Top of Entries supplied

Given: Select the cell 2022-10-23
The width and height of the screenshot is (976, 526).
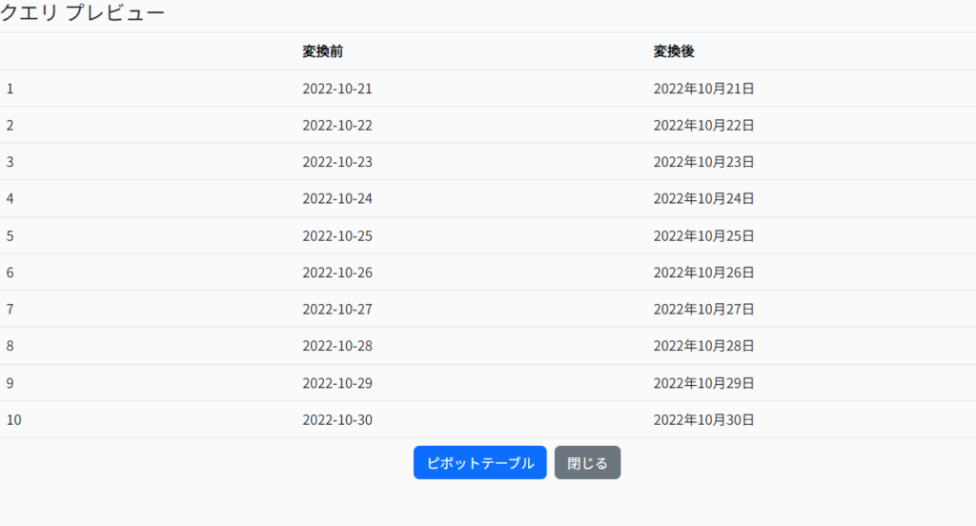Looking at the screenshot, I should (337, 162).
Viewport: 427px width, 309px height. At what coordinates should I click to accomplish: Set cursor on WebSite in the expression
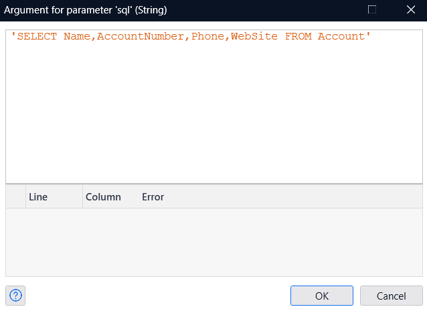point(254,36)
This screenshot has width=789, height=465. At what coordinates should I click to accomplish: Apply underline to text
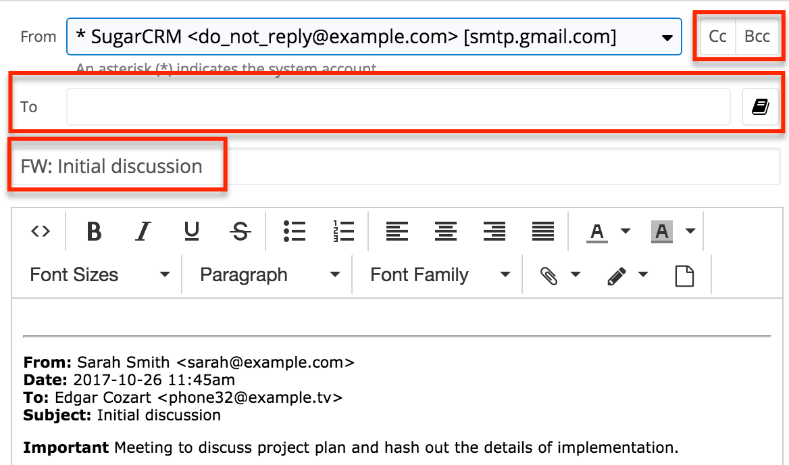(x=192, y=231)
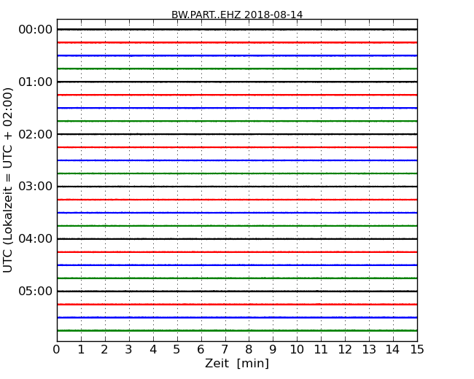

Bottom of Entries supplied

Problem: After dropping every picture, transcribe each entry exactly.

Written reply:
Given: Select the cell 2022-10-23
The width and height of the screenshot is (976, 526).
Looking at the screenshot, I should (337, 162).
Viewport: 427px width, 309px height. At what coordinates should I click to accomplish: Set cursor on WebSite in the expression
point(254,36)
This screenshot has width=789, height=465. At what coordinates should I click to accomplish: Apply underline to text
(x=192, y=231)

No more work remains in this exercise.